▶ [Information shown]
=== Begin Enclosure ===

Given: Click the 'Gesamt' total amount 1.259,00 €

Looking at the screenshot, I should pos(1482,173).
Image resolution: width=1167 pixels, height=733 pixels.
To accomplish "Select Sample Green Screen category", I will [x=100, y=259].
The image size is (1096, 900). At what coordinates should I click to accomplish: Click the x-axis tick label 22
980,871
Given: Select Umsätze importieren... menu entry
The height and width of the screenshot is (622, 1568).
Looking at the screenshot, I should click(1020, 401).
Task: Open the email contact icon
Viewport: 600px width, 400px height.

=== End Enclosure ===

▶ [What to produce] Only the lines above that hold "Select" are wanted. Show every one of them.

▶ [Answer to this exercise]
To accomplish "Select Sample Green Screen category", I will [x=100, y=259].
Given: Select Umsätze importieren... menu entry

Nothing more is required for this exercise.